This is the bibliography of Sergei Lukyanenko.

Sergey Lukyanenko ., et al. (1990), Knights of Forty Islands

The story is about several contemporary teenagers "copied" into an artificial environment, where they are forced to play a game with very harsh rules.
The action is set on a set of small sand islands, which are interconnected by narrow bridges, and all the world is under a giant dome, similar to the one from "The Truman show". Inhabitants of each island try to conquer their neighbors.  The mission is difficult primarily due to the fact that forces on each island are roughly equal in ability. Once one group takes over its neighbor island, it bears human losses and becomes vulnerable for an attack from a third side. The goal of the game is to take over all 40 islands, which is practically impossible to achieve. However, if they do so, the winning group will be sent back home. All children die at the age of 18, if they are not killed before. They use only cold weapons. A person who breaks the rules of the game usually accidentally dies or is killed shortly after such violation. The people also believe that they are part of some experiment, run by aliens, but have no idea where they are and what the goals of the experiment are.

The novel, harsh and romantic, mixes various genres, such as "sword and planet", "simulated reality" and "children violence".

Sergey Lukyanenko ., et al. (1990), Nuclear Dream

Island Russia
Trilogy, co-authored with Juliy Burkin.

Two brothers stumble upon a time machine hidden in an artifact dating back to Ancient Egypt. They find themselves in the future, where a Sphinx named Shidla helps them escape and goes with them on an adventure spanning thousands of years of history.

The first novel was adapted into a film called Asiris Nuna. The name comes from the supposed Ancient Egyptian phrase meaning "good night." The phrase is never mentioned in the book.

A Lord from Planet Earth
Trilogy

An action-filled space opera with evolving characters. Each subsequent book involves more ethical problems and philosophy, while at the same time the scale of action steadily increases. This is Lukianenko's only major work that is partially set in the same imaginary universe as the "Road to Wellesberg" series of short stories.

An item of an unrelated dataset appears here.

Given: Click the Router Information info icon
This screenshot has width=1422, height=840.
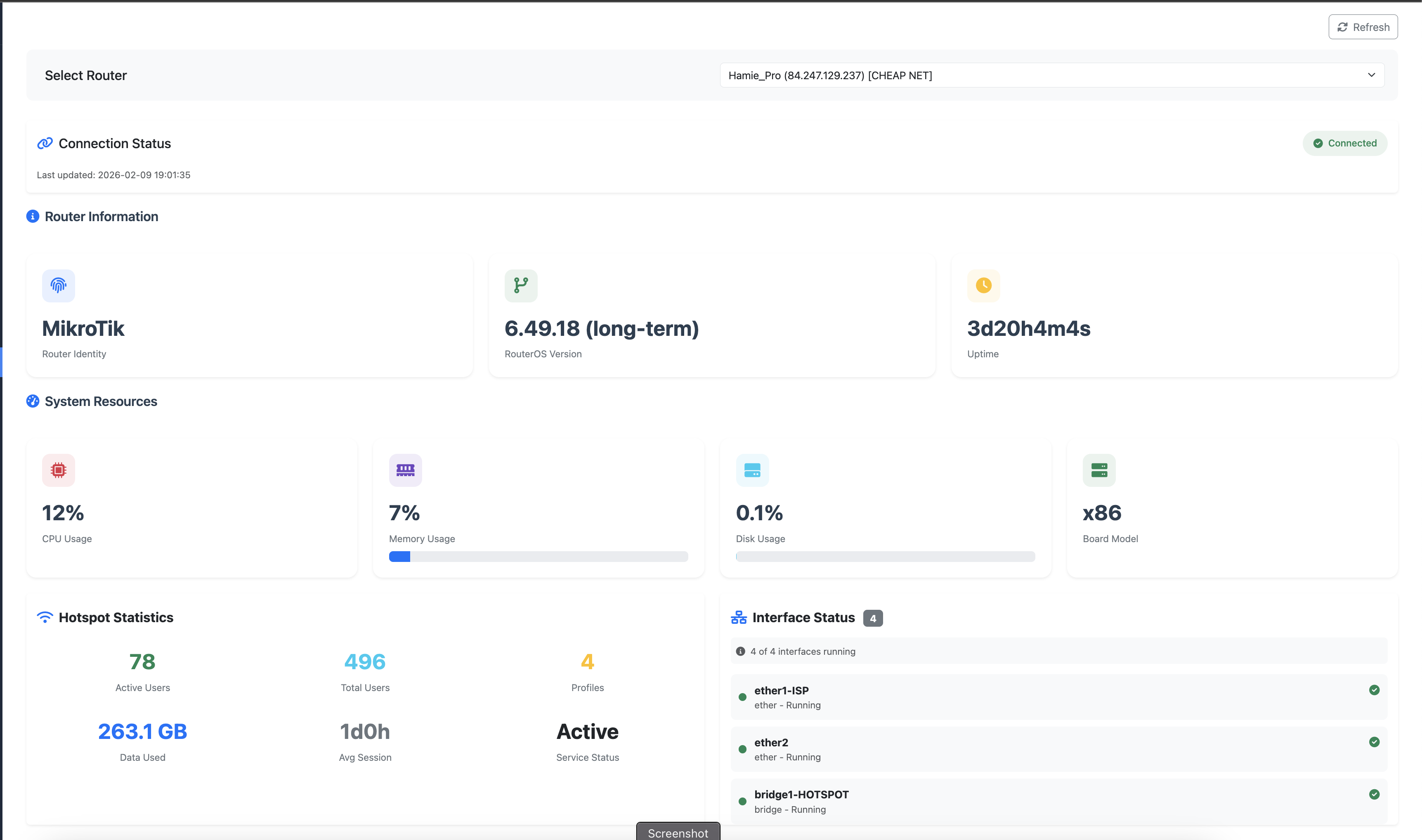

In the novella "A princess is worth dying for", we follow Serge, a young retired sergeant of the Army of the country that now ceased to exist, who accidentally met and loved a Princess. After five years she calls him for help. Serge agrees at once to join her at another planet, Turr. The book is full of fighting with curious weapons (the most effective are plane swords), and galactic laws. Serge is not a weak character, and he knows the price of life — but not his enemies'... The thread going through this book is what love is worth, and what can't be allowed even for the sake of love.

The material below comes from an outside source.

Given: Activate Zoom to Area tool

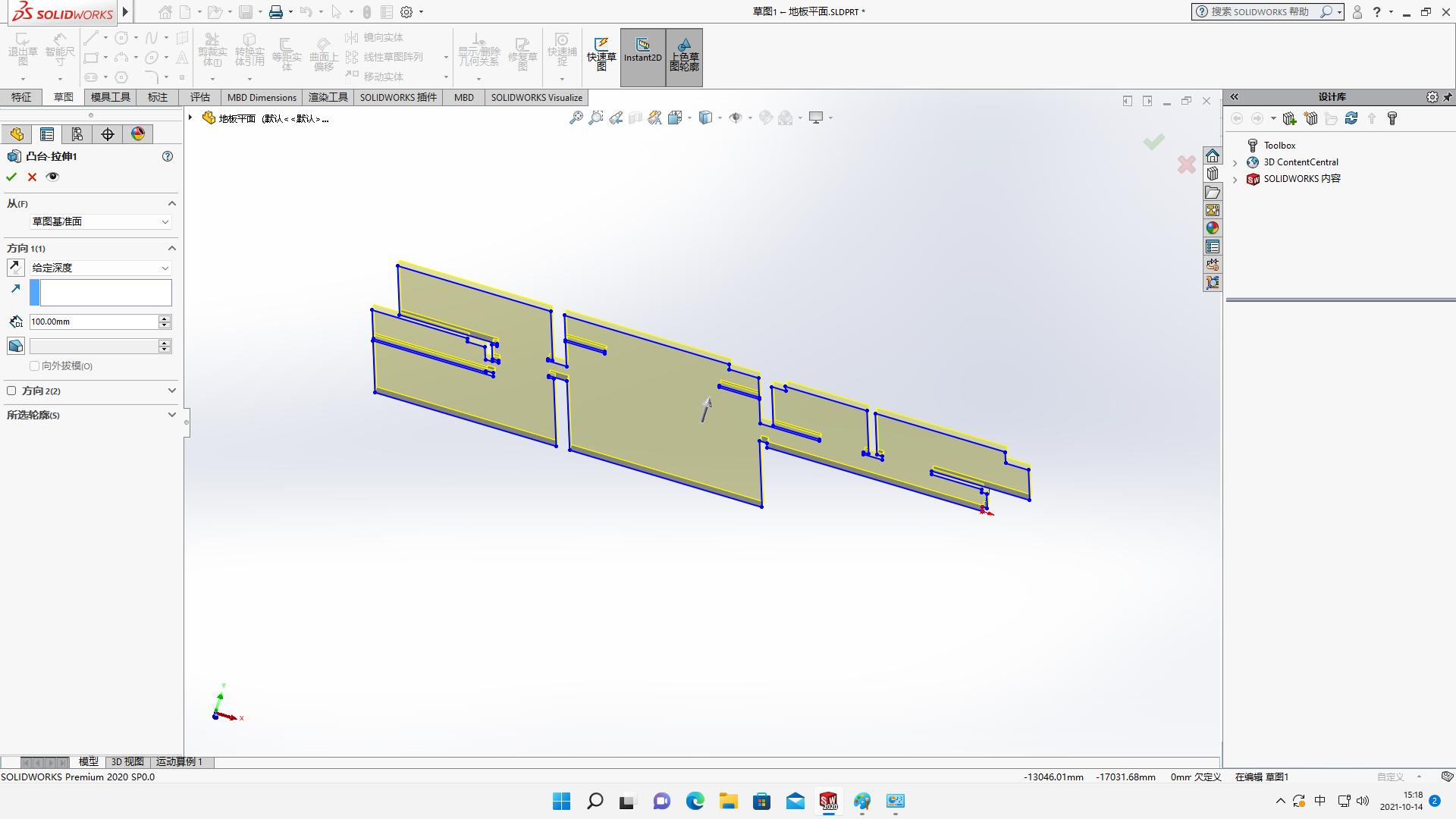Looking at the screenshot, I should (596, 118).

With the main Enemy eliminated, why can't Serge just live with the Princess?

The ancient vanished civilization, the "Seeders" (who seem to have born all known galactic races), left a Temple at each inhabited planet. A Temple is both a keeper of galactic customs, and a beacon for flights in hyperspace – a selection of four beacons defines a destination in 3D space. The Earth is the only planet without a Temple, and no known combination of beacons leading to it. The people of Turr will not accept a Prince from a non-existent planet; and besides that, the Princess doesn't love Serge...

The second book is devoted to efforts of Serge and his friends to find the Earth. It involves well-thought and credible starship battles, etc. Surprisingly, Serge finds a boy from Earth. This, and some other accidents, convince Serge's crew that they have an unknown enemy. A sect called "The Descendants of Seeders" also wants to find "the planet which doesn't exist," to explode a quark bomb on it (a terrible weapon, turning a whole planet to atomic dust), thinking that only this will bring the Seeders back and make the universe wonderful. Who will reach the Earth first? It becomes a race for survival.

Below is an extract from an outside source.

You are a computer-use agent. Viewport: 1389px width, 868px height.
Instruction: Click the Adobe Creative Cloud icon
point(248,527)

The action in the final book approaches the level of total war between two interstellar civilizations with incompatible basic values — and our friends are forced to be between the upper and the nether millstone. Despite harsh action, the style is somehow intrinsically poetic, even metaphoric — Serge will have to deal with a different culture whose values are based on beauty.

Death can seem beautiful, we see charm in destruction... but what lies beneath it all? Aren't pain and fright the real basis of all wars? Aren't all beautiful words justifying wars only the way that we, people, devised to reconcile our consciences with killing?

What is the meaning of life, what is the sense of living? Everybody finds it in his own way, but the large ancient civilization of Fungs found it in beauty. They have a single word for "truth", "beauty", and "faith". They gave up wars long ago. Any Fung that killed another died, realizing the unbeauty of his act. But human culture has taught them otherwise...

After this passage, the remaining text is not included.